* [EXERCISE REQUIREMENTS]
Note each line of the entries that includes "using". Then copy those lines.

* [Stored records]
● ● ● ● ●

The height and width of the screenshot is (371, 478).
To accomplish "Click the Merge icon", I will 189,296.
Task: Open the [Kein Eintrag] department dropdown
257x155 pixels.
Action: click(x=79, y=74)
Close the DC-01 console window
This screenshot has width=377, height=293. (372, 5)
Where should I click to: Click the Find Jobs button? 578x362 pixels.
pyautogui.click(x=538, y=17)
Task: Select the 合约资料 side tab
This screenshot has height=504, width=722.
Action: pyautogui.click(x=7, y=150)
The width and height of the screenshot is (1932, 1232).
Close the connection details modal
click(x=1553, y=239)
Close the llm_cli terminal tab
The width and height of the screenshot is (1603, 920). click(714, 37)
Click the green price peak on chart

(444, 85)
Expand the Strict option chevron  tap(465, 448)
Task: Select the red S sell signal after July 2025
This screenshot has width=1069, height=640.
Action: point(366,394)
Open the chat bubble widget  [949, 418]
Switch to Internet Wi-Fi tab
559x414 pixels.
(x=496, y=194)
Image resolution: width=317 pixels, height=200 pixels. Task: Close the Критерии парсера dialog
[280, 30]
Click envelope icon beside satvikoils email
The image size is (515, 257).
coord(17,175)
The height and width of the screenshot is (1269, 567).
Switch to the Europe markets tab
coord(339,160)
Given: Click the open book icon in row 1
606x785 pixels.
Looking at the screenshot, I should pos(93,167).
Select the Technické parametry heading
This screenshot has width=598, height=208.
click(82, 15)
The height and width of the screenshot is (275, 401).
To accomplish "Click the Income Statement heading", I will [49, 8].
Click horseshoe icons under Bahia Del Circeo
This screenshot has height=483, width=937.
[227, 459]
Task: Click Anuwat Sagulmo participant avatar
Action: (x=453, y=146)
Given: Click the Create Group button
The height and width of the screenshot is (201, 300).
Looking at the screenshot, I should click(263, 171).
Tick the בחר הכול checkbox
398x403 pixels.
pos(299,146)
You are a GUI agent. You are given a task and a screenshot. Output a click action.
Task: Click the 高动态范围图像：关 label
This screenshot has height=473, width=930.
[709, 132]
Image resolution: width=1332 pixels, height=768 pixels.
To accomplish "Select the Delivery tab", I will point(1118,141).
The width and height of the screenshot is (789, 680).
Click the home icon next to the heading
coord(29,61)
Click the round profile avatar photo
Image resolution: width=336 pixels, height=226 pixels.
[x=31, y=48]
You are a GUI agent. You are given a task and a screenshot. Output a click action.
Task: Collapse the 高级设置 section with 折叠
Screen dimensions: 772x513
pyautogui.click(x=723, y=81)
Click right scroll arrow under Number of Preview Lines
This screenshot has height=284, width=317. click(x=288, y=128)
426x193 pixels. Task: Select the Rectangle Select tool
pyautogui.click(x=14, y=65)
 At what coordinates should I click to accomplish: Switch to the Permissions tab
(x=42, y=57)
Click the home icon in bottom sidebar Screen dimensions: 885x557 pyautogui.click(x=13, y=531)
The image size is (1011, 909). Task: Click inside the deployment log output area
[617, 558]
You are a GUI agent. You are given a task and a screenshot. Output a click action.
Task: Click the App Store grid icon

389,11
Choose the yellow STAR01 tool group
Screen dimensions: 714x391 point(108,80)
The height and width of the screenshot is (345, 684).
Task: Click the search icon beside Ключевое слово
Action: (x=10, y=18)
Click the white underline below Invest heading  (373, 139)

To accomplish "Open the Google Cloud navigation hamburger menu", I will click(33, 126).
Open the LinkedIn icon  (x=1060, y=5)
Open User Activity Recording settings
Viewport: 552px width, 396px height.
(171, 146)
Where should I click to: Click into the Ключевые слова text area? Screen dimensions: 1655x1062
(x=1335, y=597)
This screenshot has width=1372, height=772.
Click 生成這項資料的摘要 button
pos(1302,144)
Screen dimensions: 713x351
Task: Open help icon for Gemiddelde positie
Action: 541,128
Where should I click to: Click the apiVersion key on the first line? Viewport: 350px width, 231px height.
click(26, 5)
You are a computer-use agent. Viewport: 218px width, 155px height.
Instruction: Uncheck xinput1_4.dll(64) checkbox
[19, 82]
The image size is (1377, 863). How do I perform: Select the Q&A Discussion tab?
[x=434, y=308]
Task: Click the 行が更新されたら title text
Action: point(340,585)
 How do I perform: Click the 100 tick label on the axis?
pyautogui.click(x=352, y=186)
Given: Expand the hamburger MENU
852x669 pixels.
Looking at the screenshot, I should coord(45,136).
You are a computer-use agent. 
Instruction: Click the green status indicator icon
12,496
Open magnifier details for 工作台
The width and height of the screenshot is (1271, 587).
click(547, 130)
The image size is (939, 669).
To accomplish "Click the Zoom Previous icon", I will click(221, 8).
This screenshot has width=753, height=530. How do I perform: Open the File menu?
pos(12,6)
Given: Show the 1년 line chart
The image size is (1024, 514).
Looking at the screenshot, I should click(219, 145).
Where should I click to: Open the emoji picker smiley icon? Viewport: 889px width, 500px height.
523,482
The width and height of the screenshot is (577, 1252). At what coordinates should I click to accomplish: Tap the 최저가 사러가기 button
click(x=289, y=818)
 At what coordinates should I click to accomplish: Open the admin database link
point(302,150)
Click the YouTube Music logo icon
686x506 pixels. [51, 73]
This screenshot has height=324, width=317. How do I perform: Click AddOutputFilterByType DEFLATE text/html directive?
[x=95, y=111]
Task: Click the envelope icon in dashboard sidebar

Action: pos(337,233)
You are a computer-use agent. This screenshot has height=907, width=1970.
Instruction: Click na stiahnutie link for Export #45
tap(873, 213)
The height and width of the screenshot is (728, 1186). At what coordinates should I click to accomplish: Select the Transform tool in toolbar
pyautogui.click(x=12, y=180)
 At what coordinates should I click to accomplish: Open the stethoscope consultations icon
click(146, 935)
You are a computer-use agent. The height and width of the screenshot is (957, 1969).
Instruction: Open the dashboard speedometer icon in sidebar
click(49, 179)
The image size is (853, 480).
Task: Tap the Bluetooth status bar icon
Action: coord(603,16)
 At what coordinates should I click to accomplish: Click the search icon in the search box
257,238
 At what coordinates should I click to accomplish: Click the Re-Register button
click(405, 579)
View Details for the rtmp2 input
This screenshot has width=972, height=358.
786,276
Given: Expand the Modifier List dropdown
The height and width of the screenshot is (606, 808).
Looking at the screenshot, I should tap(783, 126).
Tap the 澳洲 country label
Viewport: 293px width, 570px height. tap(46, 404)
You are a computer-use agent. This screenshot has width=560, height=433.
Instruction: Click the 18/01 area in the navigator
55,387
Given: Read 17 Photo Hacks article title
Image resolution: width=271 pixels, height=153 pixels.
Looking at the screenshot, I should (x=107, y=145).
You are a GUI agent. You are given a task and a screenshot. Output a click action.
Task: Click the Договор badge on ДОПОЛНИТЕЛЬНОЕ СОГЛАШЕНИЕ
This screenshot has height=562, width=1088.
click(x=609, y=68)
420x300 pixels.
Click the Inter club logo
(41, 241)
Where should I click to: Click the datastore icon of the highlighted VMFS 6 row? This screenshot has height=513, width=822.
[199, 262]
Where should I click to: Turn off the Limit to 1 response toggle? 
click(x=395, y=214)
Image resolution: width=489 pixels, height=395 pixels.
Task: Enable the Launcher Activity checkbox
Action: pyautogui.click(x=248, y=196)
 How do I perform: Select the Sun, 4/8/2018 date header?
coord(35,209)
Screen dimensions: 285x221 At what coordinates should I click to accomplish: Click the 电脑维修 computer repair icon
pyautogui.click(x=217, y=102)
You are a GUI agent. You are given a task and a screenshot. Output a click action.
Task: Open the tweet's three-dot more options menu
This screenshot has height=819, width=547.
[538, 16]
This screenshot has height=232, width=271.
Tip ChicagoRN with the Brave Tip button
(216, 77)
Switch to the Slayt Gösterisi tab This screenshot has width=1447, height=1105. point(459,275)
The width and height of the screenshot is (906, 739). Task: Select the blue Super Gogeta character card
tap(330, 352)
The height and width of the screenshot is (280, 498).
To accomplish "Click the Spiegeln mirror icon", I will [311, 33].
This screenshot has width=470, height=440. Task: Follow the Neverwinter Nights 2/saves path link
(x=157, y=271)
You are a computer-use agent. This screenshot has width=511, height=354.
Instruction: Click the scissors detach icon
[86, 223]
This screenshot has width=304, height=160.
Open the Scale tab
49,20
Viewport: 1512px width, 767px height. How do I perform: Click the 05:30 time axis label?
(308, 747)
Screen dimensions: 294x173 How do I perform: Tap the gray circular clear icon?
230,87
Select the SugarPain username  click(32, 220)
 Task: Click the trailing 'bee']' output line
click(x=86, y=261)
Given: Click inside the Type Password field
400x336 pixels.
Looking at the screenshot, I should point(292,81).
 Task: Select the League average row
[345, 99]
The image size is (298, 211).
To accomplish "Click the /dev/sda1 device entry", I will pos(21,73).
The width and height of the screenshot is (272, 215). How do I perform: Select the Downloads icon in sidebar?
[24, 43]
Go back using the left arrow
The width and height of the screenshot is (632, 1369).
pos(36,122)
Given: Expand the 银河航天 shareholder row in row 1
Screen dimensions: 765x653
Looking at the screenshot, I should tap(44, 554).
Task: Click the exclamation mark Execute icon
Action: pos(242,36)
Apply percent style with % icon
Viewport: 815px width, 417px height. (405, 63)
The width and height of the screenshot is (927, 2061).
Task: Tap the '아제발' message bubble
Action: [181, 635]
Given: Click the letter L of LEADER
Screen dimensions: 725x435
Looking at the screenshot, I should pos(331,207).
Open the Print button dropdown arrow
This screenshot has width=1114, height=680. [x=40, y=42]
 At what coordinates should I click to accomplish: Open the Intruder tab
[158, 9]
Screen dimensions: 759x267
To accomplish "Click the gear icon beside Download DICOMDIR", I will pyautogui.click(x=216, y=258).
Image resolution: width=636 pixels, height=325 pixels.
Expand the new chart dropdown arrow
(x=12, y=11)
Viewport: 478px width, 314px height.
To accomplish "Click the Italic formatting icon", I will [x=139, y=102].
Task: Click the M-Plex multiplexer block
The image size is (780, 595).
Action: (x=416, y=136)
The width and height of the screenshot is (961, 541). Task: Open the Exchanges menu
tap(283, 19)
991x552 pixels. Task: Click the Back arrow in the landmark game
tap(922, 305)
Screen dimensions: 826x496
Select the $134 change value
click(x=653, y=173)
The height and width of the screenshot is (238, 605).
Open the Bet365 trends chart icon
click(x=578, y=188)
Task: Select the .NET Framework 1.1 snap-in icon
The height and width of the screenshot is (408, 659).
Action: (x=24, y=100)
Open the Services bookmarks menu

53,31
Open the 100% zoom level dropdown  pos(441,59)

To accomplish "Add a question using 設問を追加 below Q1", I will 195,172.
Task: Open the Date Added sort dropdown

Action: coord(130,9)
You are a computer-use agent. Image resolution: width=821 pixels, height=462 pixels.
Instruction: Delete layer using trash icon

● ● ● ● ●

* [EXERCISE SOLUTION]
Go back using the left arrow
To accomplish "Add a question using 設問を追加 below Q1", I will 195,172.
Instruction: Delete layer using trash icon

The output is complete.